Give exactly the lines from the one that contains "The image size is (395, 629)." through the end of the entries below, both included; the pictures stay out.

[Recorded information]

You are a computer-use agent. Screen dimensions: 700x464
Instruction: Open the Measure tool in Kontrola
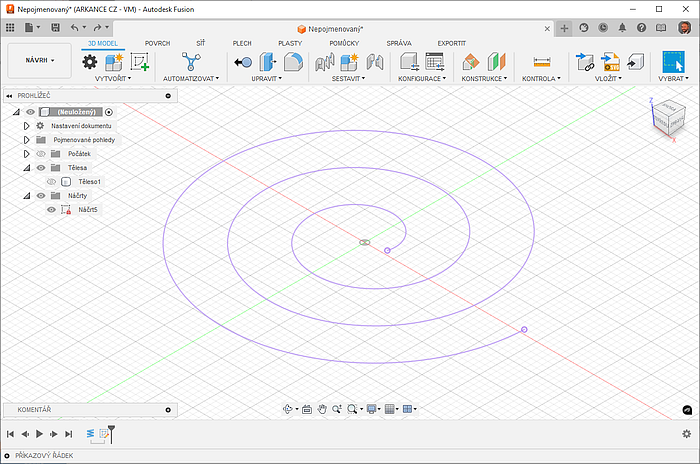point(542,62)
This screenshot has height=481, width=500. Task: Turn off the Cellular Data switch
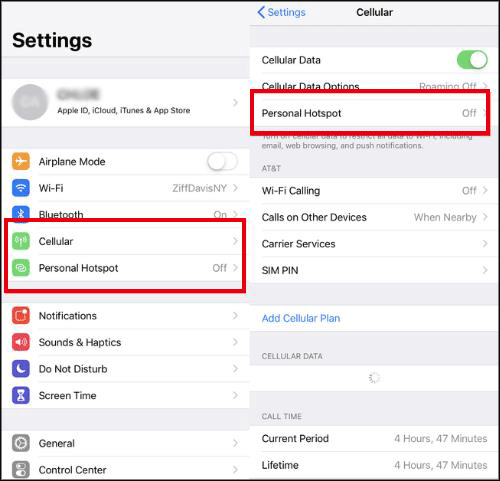472,60
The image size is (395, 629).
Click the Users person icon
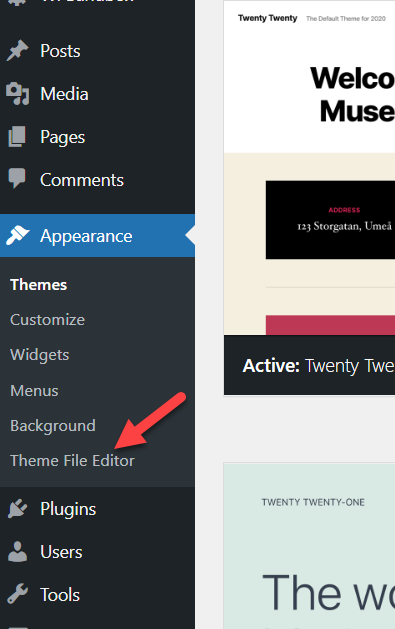click(x=17, y=552)
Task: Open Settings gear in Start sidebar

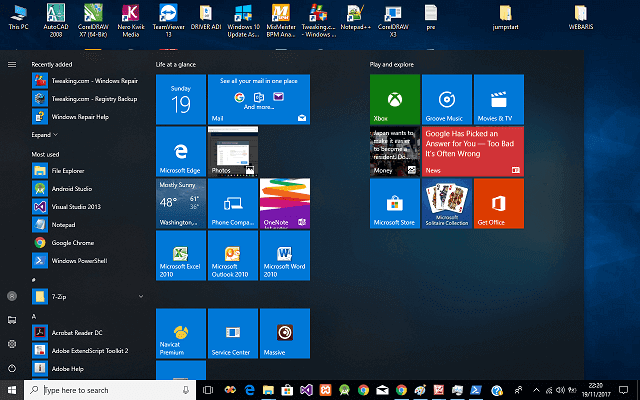Action: pos(12,344)
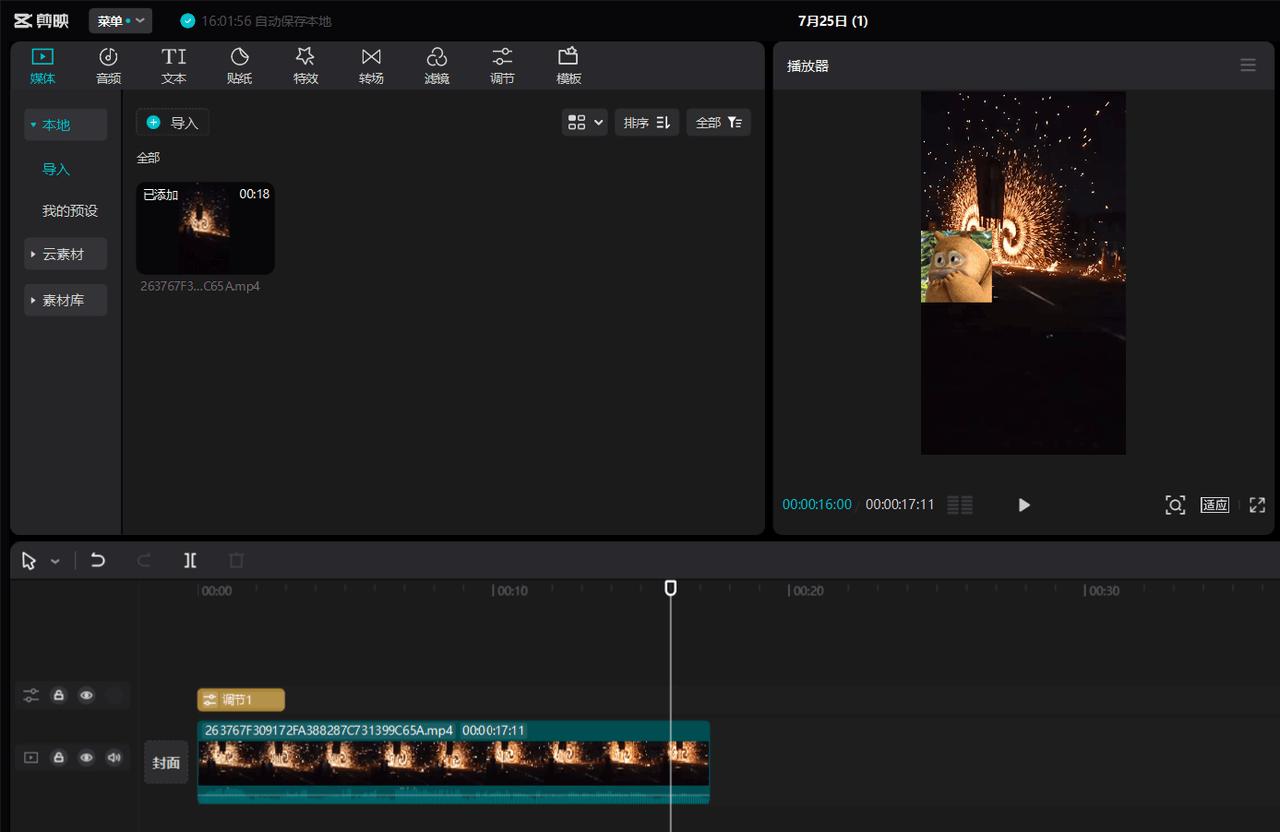Click the 导入 import button
This screenshot has width=1280, height=832.
(x=173, y=122)
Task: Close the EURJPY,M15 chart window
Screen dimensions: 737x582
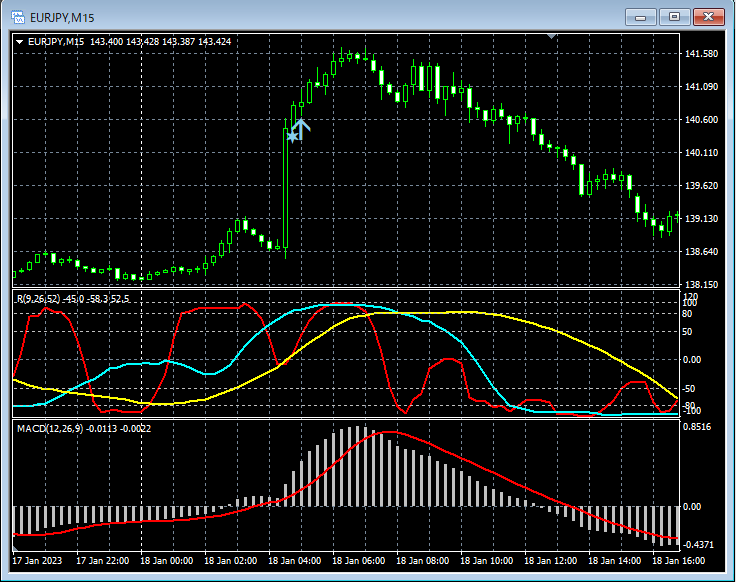Action: click(x=708, y=16)
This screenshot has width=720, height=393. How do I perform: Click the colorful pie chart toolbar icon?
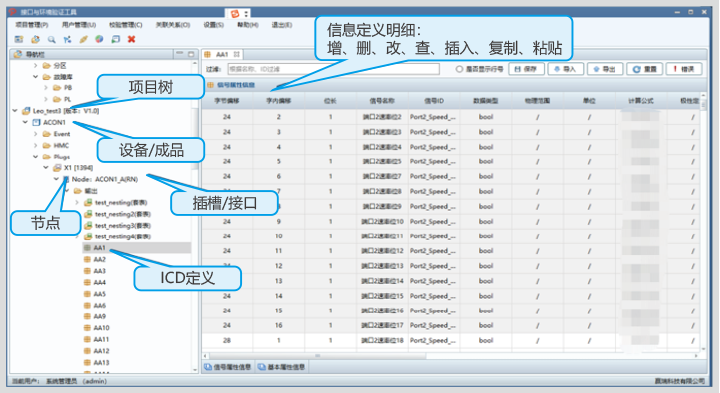pos(99,39)
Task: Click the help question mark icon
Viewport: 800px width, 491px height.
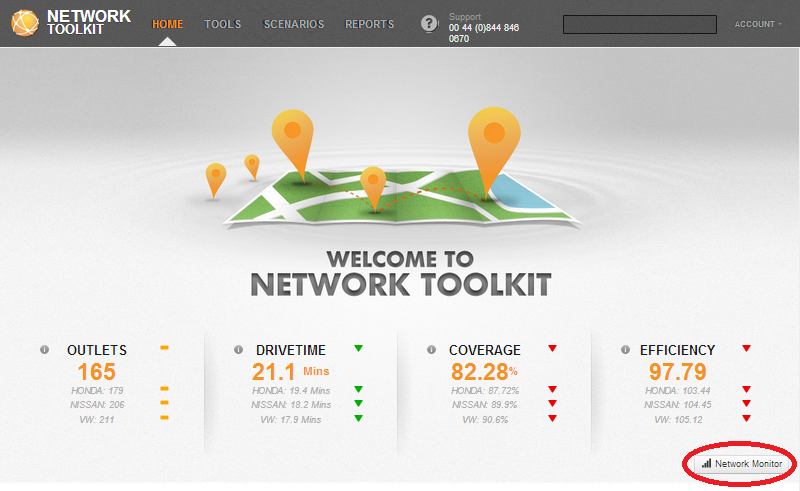Action: [x=429, y=23]
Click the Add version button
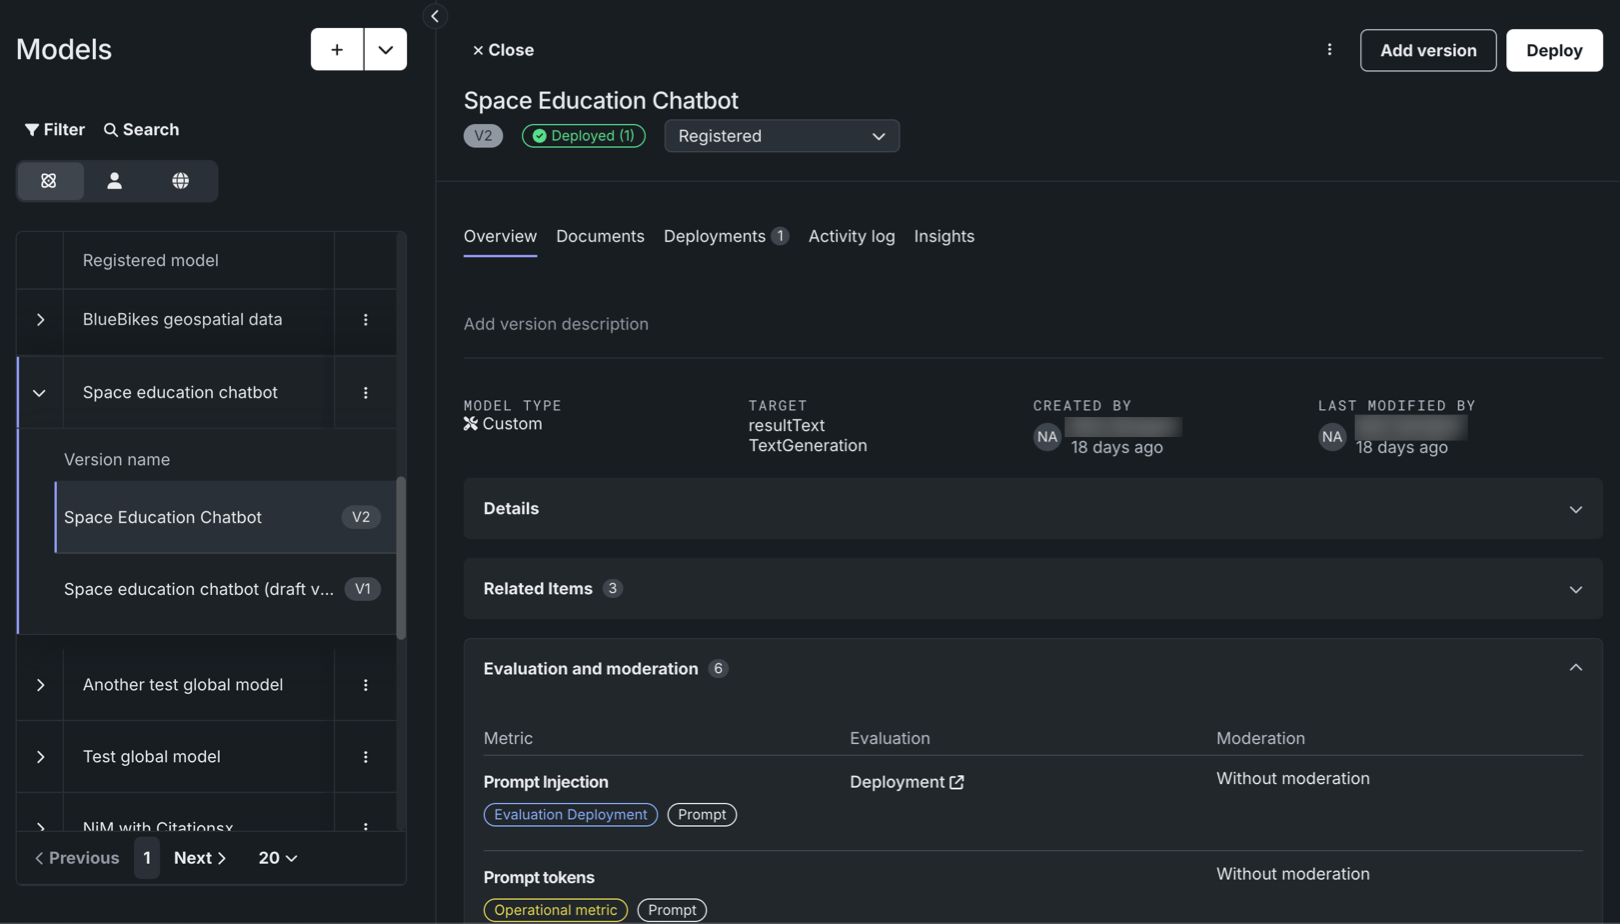Image resolution: width=1620 pixels, height=924 pixels. point(1427,50)
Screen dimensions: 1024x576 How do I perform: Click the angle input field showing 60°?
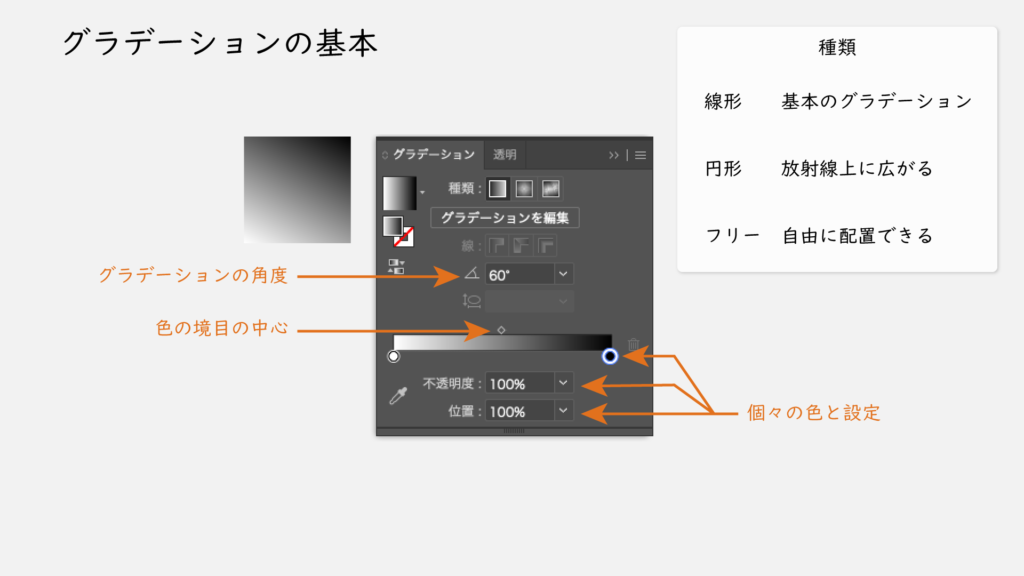point(519,273)
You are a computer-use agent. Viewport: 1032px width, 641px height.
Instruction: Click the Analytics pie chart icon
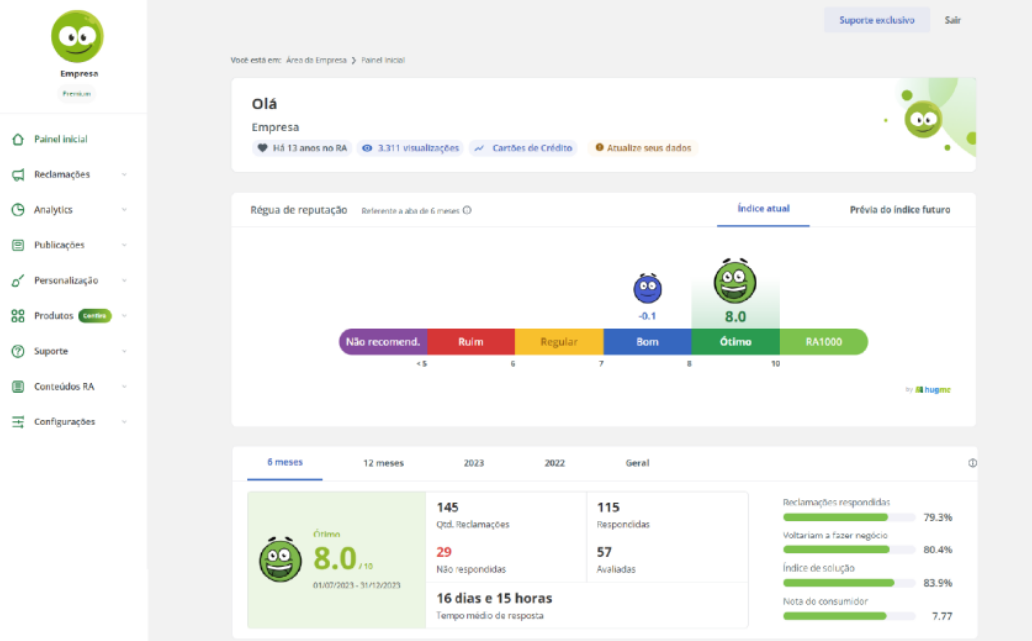[18, 210]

[/Recorded information]

_Output:_
The image size is (395, 629).
Click the Users person icon
click(x=17, y=552)
Task: Open Settings gear in Start sidebar

Action: pos(12,344)
Click the 导入 import button
This screenshot has width=1280, height=832.
(x=173, y=122)
Task: Close the EURJPY,M15 chart window
Screen dimensions: 737x582
Action: click(x=708, y=16)
This screenshot has width=720, height=393. How do I perform: Click the colorful pie chart toolbar icon?
pos(99,39)
Task: Click the help question mark icon
Viewport: 800px width, 491px height.
Action: [x=429, y=23]
Click the Add version button
Image resolution: width=1620 pixels, height=924 pixels. point(1427,50)
Screen dimensions: 1024x576 How do I perform: Click the angle input field showing 60°?
point(519,273)
You are a computer-use agent. Viewport: 1032px width, 641px height.
Instruction: Click the Analytics pie chart icon
[18, 210]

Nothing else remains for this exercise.